Join us for this exciting event!

Contact

Lynn Robb
Site Coordinator, SmART Schools West
lynn.robb@verizon.net
310.392.5560

SmART Schools SMFestival.pdf

Fact Sheet 2009.pdf




Habla: The Center for Culture and Language

SmART Schools has launched a bold and innovative pilot program as part of an exciting international partnership with Habla: The Center for Culture and Language, a lab school and an international center based in Merida, Mexico. A group of individuals in the US, Mexico, and Brazil joined together to begin to create an international network of artists, educators, and organizational leaders with the idea that policy, research, and best teaching practices in the field of arts education need to be shared across borders. This international partnership has resulted in Habla, the lab school and an international center based in Merida. The architects of Habla—including arts leaders such as Richard Deasy, Nick Rabkin, Arnie Aprill, and Doris Sommer believe that cultural immersion is one of the most powerful possibilities for transforming both educators and youth.

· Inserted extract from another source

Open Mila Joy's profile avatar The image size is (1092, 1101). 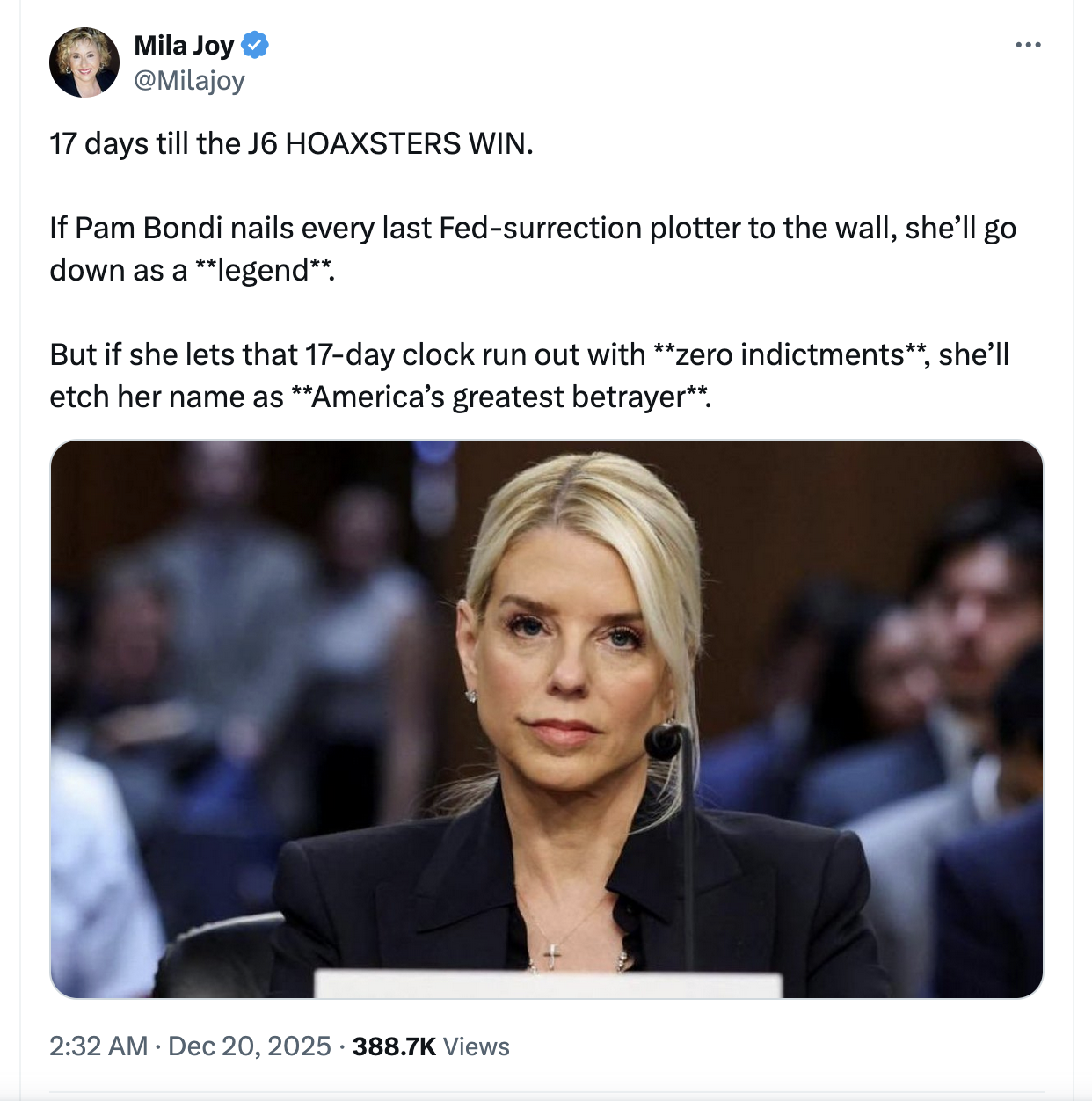[x=84, y=62]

Merida, the capital city of the state of Yucatan serves as the ideal lens for teachers and artists to experience the complex mix of cultures that exists in many Latin American countries and communities. The fusion of ancient, colonial, and modern culture is evident in the architecture and works of art present both in and around the city. Ancient Mayan ruins—including the famous Chichin Itza and Uxmal—are a short drive from the city and Mayan towns surround the city of Merida. Haciendas, churches, and state buildings located both in the center of the city are examples of the Spanish colonial influence. The people of the Yucatan are a unique mix with influences from the Mayan, Spanish, and more recent international cultures from around the globe. Merida is the perfect place to introduce visitors to the complexity of Mexican and Hispanic culture and to challenge the often homogenizing use of these terms. In the Mexico-based institute, teachers/artists leaders will experience, the complexity of the arts and culture in the Yucatan, and have conversations about how students from all cultural backgrounds bring a vast set of cultural and artistic resources to the classroom. The institute will challenge educators' cultural assumptions and supportively help them to reflect on their own cultures as well as the cultures they are experiencing.

The SmART Schools and Habla partnership will conduct ongoing professional development, designed and facilitated by Habla's co-founders and co-directors Kurt Wootton and Maria del Mar Patron-Vazquez, and SmART Schools founder and director, Eileen Mackin. This professional development will be offered to participating SmART Schools arts educators, classroom teachers, administrators, and program master teaching artists, from both the East and West Coasts of the United States.